» **TASK GOAL**
As the output, give exactly the lines that run from the one with "Task: Open the Messenger people icon" through the end of the records below, and omit pictures.

[Dataset entries]

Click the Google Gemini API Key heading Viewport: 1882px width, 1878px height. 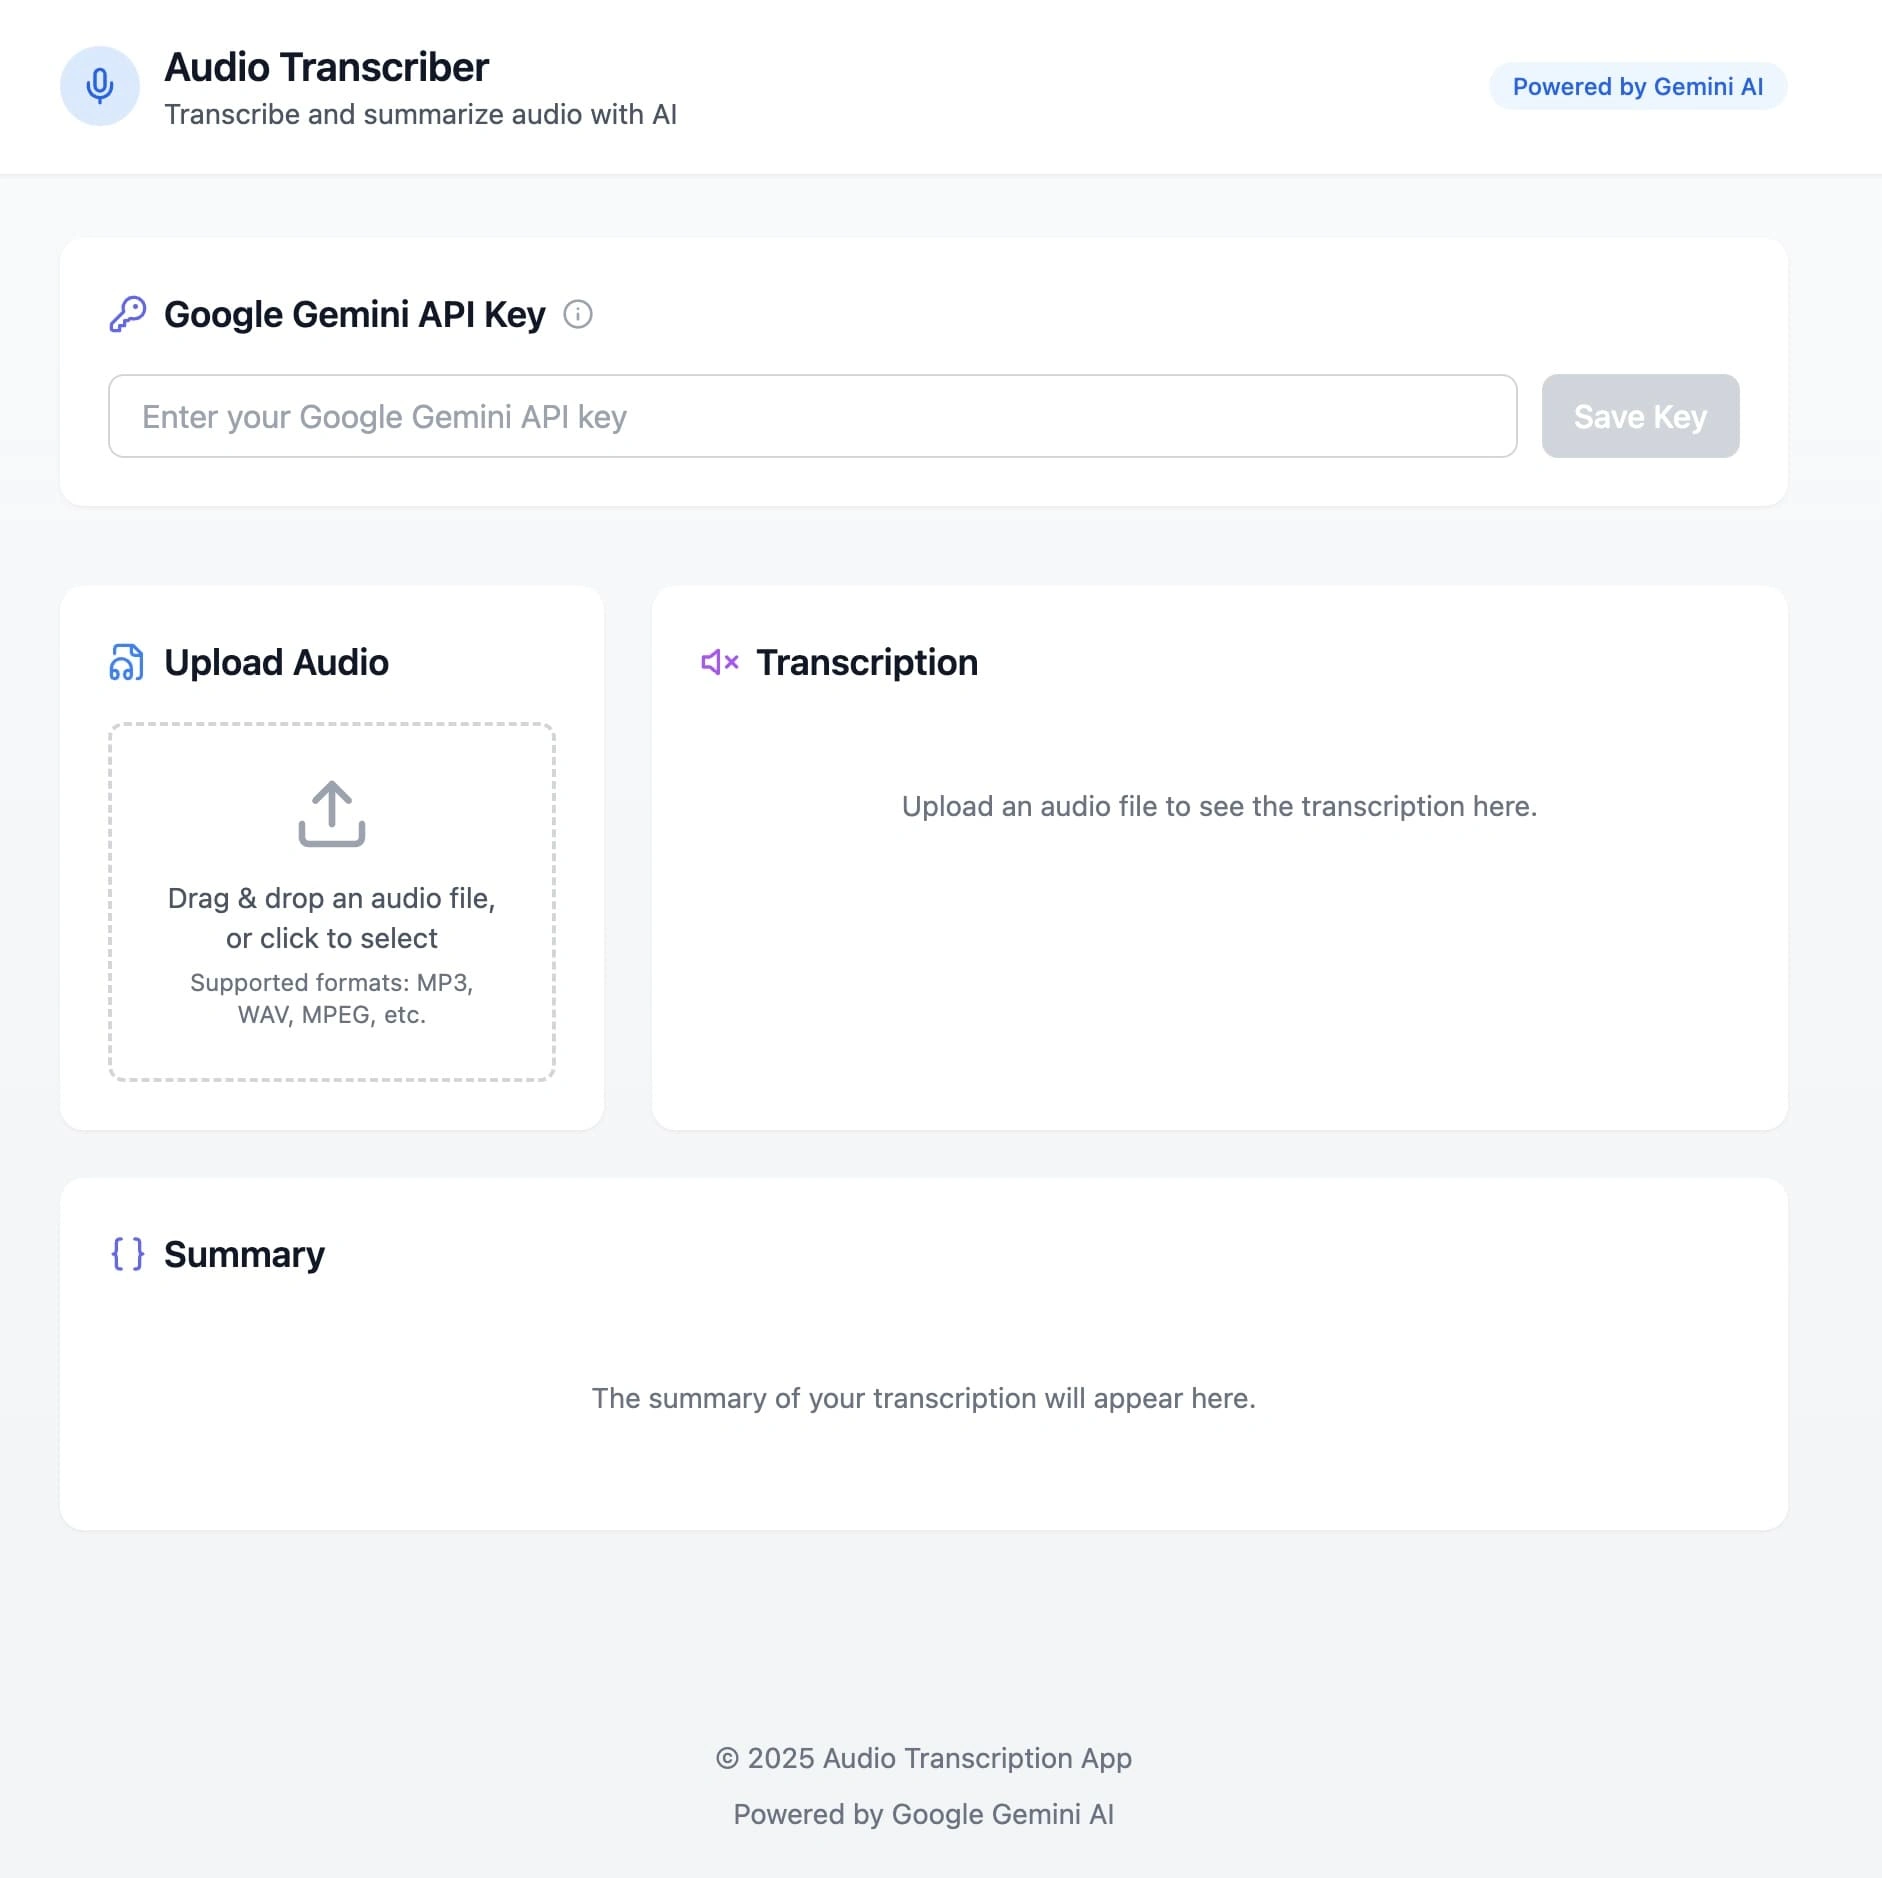click(355, 314)
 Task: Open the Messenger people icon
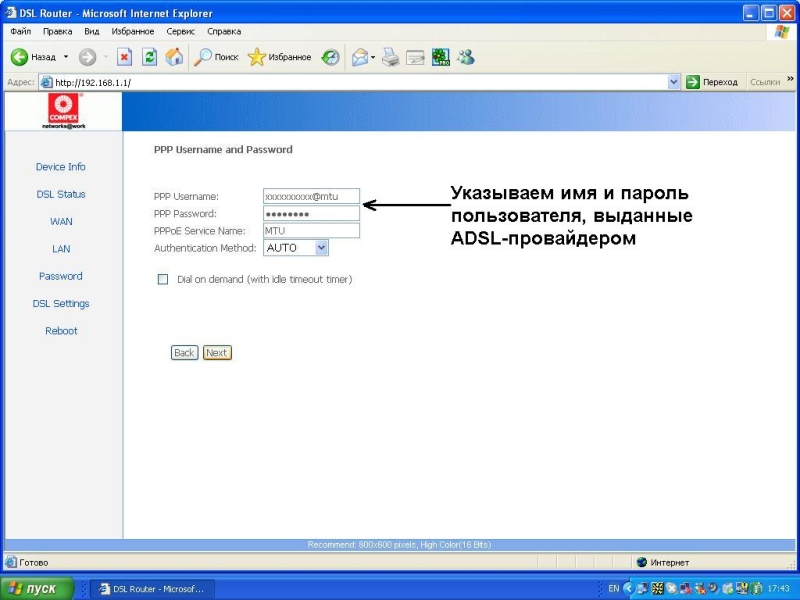465,57
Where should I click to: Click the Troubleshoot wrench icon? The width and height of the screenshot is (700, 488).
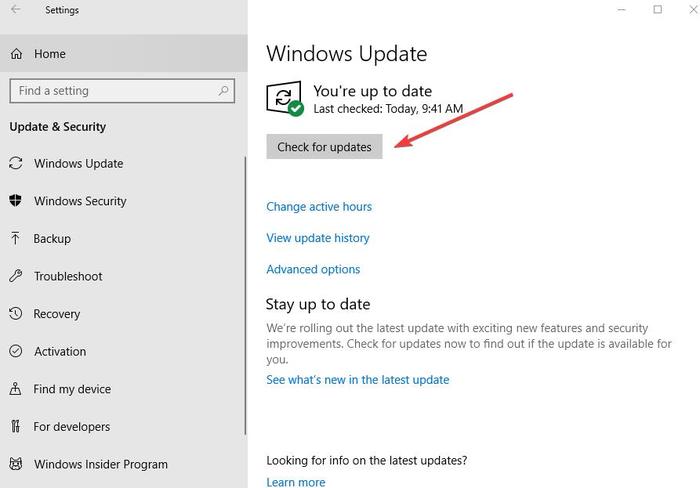pyautogui.click(x=16, y=276)
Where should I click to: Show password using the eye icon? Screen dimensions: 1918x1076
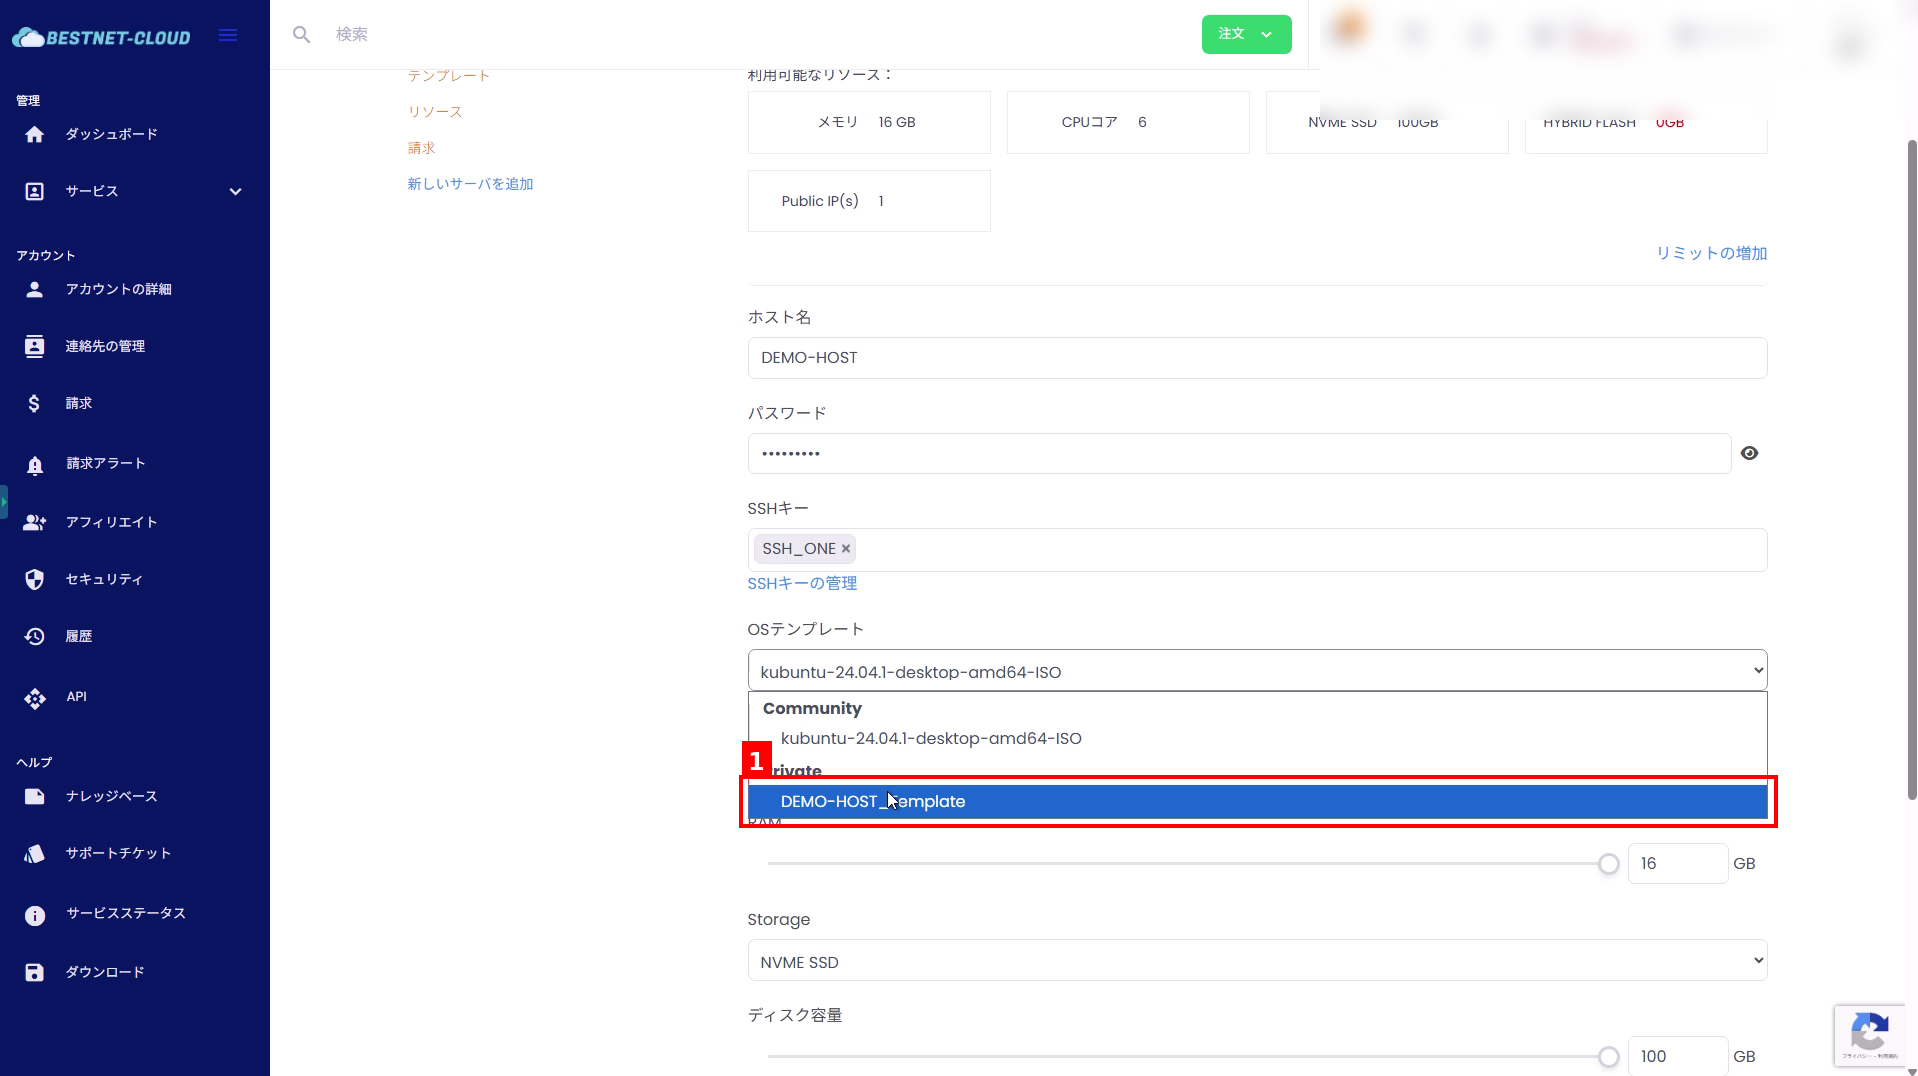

» **WRITTEN SOLUTION**
 Task: Open the Messenger people icon
465,57
Where should I click to: Click the Troubleshoot wrench icon? The width and height of the screenshot is (700, 488).
pyautogui.click(x=16, y=276)
Where should I click to: Show password using the eye icon? Screen dimensions: 1918x1076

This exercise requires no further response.